◆ **What is required**
Nothing in the data may be changed; retype all of it.
=-=-=-=-=
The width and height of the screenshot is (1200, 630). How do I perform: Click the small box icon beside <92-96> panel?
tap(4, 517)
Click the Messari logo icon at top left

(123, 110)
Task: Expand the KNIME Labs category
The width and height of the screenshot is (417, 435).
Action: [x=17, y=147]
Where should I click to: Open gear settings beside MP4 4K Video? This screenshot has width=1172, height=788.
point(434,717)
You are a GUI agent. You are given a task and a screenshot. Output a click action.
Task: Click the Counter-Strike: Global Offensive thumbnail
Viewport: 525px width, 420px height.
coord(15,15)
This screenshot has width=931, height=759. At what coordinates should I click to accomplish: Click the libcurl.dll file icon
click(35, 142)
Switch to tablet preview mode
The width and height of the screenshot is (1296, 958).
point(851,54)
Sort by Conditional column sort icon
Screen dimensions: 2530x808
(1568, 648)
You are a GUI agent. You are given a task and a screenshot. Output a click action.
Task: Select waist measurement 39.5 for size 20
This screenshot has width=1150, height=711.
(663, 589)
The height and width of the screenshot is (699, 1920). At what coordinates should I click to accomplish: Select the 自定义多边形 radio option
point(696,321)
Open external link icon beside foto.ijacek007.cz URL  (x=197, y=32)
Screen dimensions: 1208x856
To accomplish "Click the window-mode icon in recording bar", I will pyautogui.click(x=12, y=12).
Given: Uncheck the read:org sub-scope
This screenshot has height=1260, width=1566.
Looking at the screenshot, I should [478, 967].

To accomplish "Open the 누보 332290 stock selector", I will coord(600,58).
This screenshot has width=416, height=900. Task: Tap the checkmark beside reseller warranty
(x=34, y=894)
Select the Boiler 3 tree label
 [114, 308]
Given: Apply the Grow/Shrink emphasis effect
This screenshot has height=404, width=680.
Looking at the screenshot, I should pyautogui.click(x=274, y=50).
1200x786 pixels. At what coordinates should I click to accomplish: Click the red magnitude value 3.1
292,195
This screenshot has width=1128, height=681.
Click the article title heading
=-=-=-=-=
◆ **Task output**
The width and height of the screenshot is (1200, 630). How do I perform: Click the small box icon beside <92-96> panel?
tap(4, 517)
Click the Messari logo icon at top left

(123, 110)
Task: Expand the KNIME Labs category
The width and height of the screenshot is (417, 435).
Action: [x=17, y=147]
Where should I click to: Open gear settings beside MP4 4K Video? This screenshot has width=1172, height=788.
point(434,717)
You are a GUI agent. You are given a task and a screenshot. Output a click action.
Task: Click the Counter-Strike: Global Offensive thumbnail
Viewport: 525px width, 420px height.
coord(15,15)
This screenshot has width=931, height=759. At what coordinates should I click to accomplish: Click the libcurl.dll file icon
click(35, 142)
Switch to tablet preview mode
The width and height of the screenshot is (1296, 958).
point(851,54)
Sort by Conditional column sort icon
Screen dimensions: 2530x808
(1568, 648)
You are a GUI agent. You are given a task and a screenshot. Output a click action.
Task: Select waist measurement 39.5 for size 20
This screenshot has width=1150, height=711.
(663, 589)
The height and width of the screenshot is (699, 1920). At what coordinates should I click to accomplish: Select the 自定义多边形 radio option
point(696,321)
Open external link icon beside foto.ijacek007.cz URL  (x=197, y=32)
Screen dimensions: 1208x856
To accomplish "Click the window-mode icon in recording bar", I will pyautogui.click(x=12, y=12).
Given: Uncheck the read:org sub-scope
This screenshot has height=1260, width=1566.
Looking at the screenshot, I should [478, 967].

To accomplish "Open the 누보 332290 stock selector", I will coord(600,58).
This screenshot has width=416, height=900. Task: Tap the checkmark beside reseller warranty
(x=34, y=894)
Select the Boiler 3 tree label
 [114, 308]
Given: Apply the Grow/Shrink emphasis effect
This screenshot has height=404, width=680.
Looking at the screenshot, I should pyautogui.click(x=274, y=50).
1200x786 pixels. At what coordinates should I click to accomplish: Click the red magnitude value 3.1
292,195
This screenshot has width=1128, height=681.
Click the article title heading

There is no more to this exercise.